SILÊNCIO CULPADO disse...

Sr.Manuel Rocha
Pode tratar-me por Lídia porque estou perfeitamente identificada. Não tenho empresa para comentar mas também não me repito nos comentários. Hoje faço-o excepcionalmente porque não tem sido um dia fácil e estou mais sensível.
Boa noite

quintarantino disse...

Manuel, então? A Lídia quando referiu o macroplano pretendua certamente nomear uma forma/política de planear, gerir e administrar recursos.
Antes uma comissão de sábios que me andarem sempre a ir à carteira...
Sabe, é que para além dos bardinas que comodamente despejam o lixo onde a eles mais jeito lhes dá, também não custava nada que a recolha fosse mais eficiente.
Sei lá, um serviço de monitorização permanente...

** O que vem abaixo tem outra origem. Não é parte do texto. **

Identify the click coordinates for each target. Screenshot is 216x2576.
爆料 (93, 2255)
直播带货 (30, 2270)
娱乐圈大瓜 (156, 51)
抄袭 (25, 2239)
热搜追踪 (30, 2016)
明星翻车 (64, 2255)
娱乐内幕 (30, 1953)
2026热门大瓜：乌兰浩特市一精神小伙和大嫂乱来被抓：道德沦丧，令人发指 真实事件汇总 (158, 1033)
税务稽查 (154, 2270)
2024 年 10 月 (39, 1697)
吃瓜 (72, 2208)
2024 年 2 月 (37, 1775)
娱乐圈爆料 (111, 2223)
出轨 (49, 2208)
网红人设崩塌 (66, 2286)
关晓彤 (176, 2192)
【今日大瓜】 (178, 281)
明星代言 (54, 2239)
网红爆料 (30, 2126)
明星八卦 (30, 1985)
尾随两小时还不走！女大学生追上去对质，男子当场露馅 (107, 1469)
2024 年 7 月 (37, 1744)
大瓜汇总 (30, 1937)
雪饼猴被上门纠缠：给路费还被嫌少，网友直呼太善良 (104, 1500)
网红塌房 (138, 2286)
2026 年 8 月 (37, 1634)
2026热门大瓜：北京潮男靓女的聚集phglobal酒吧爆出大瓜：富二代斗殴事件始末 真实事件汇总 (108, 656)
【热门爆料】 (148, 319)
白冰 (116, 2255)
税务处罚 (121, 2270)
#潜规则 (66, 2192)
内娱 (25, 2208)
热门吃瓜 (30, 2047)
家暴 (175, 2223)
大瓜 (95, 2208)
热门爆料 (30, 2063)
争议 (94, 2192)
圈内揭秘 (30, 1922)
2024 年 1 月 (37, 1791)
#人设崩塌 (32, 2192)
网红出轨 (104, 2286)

A todos, lá quanto à guerra das audiências, não andamos cá para isso. Eu pelo menos não ando. Quero é que me leiam e percebam

Pata Negra disse...

Resumindo e concluindo, a natureza é muito bonita mas o nosso conforto ainda é melhor. Queremos "ter o paraíso com o inferno à volta"...
Um abraço da província

bluegift disse...

Só se for um inspector da ASAE a fumar, senão não tem piada. Ora essa, a lei não fala especificamente em supermercados!

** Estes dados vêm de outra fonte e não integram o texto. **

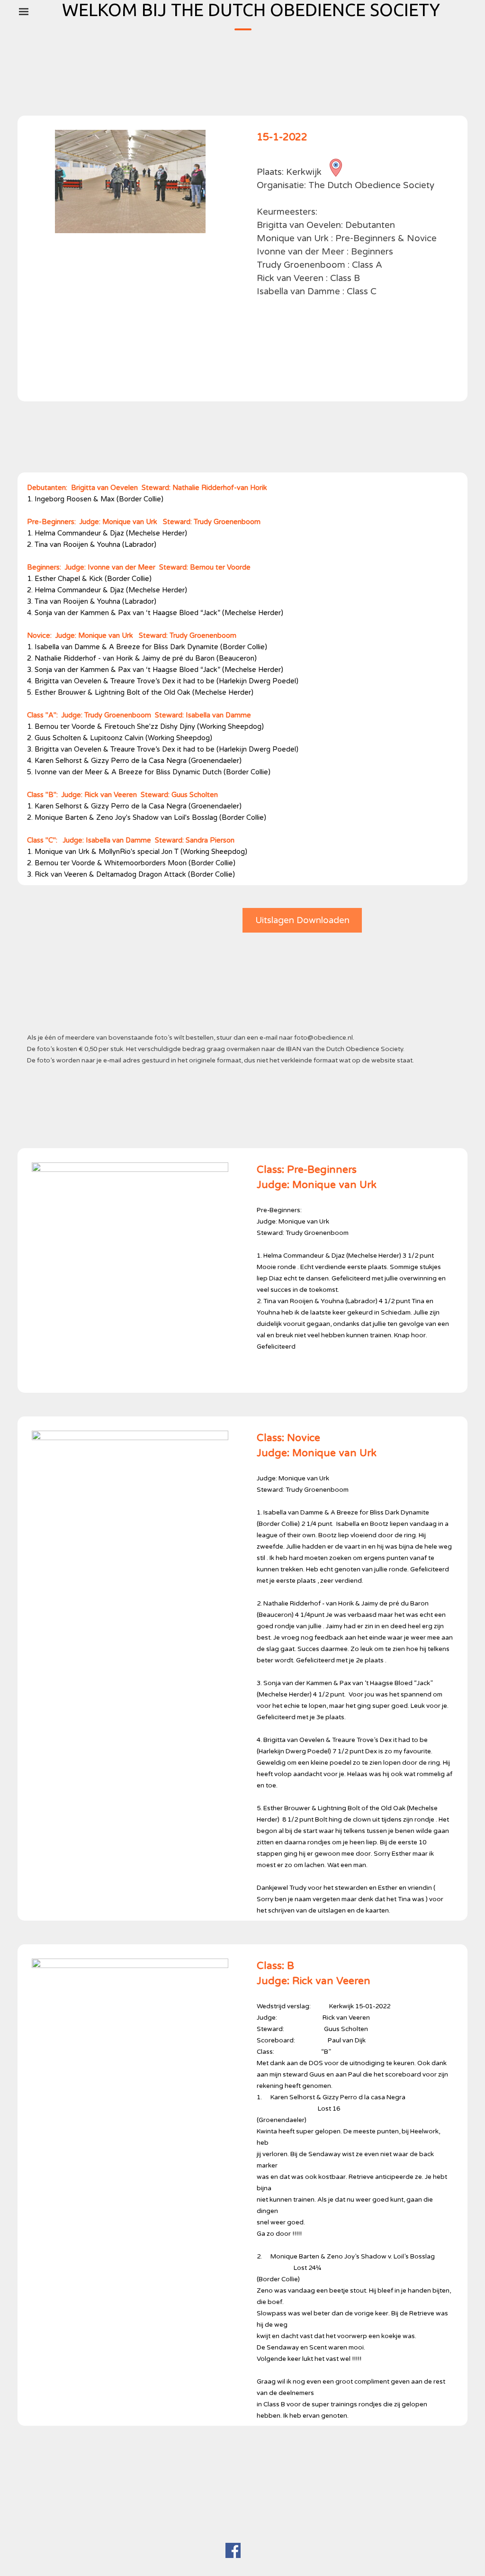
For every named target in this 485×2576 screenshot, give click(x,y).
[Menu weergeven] (24, 11)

Carol, fazes bem. Eu passo a vida a recuperar e adaptar objectos e mecanismos antigos.

sniqper ® disse...

A maior e mais grave poluição é continuarmos a deixar o Mundo nas mãos dos loucos, não será?
Esses iluminados elaboram tratados, mas colocar em prática é outra coisa, e nós claro continuamos a deixar, como tal o caminho para percorrer cada dia é mais curto, é a vida, essa que dizemos que não escolhemos mas que deixamos que os outros decidam por nós...!
Que raio de seres somos afinal?

FERNANDA & POEMAS disse...

Olà Querido Tiago, como todos os teus amigos comentadores tem textos longos e muito bons, por sinal, eu deixo-te muitos beijinhos de carinho e amizade.
Fernandinha

SILÊNCIO CULPADO disse...

Quint
Desculpa-me a agressividade mas o meu dia hoje não está pelo melhor.
Tanto quanto sei isto é um espaço de opinião em que se confrontam ideias mas não há iluminados porque, se os houvesse, não estariam aqui a perder tempo com os blogues (eu incluída, naturalmente).
Claro que não há guerras de audiências nem teria que haver. Só que eu venho do hospital, abro o computador e a primeira coisa que faço é clicar no Notas porque de manhã não consegui comentar e dou com o comentário do Sr.Manuel Rocha a dizer que este tema despertava poucos comentários por não bater no governo. Ora eu acho que é um tema com muito interesse e isso irritou-me como me irrita que certas pessoas se assumam como donas da verdade. Que mostrem as credenciais. Eu não tenho problemas em apresentar as minhas.
Beijinhos e desculpa lá

quintarantino disse...

Lídia, caríssima entre amigos não se pede desculpa quando se expressa a opinião. És sempre bem recebida e apreciada.
O Manuel também.
Eu só queria fazer uma "trivela" para recentrar a discussão. Mais nada.
Depois manda novas sobre o teu filho.

Dalaila disse...

O ambiente equilibrado, só num país onde a parte económica e social tb estivessem, daí o sustentavel... acho que o ambinet precisa de uma reviravolta, abdicando cada um de nós de pequenas coisas...

mac disse...

Carro hibrido apesar de gostar de ter um, até porque o preço da gasolina pesa no bolso, o preço deste carro não é para a minha carteira.
Deixar o carro em carro e ir de transportes publicos também não é opção: se eu utilizar o carro, chego mais do meia-hora a casa. Meia-hora, nos dias de hoje é muito tempo. A rede de transportes públicos teria de ser melhorada muito substancialmente.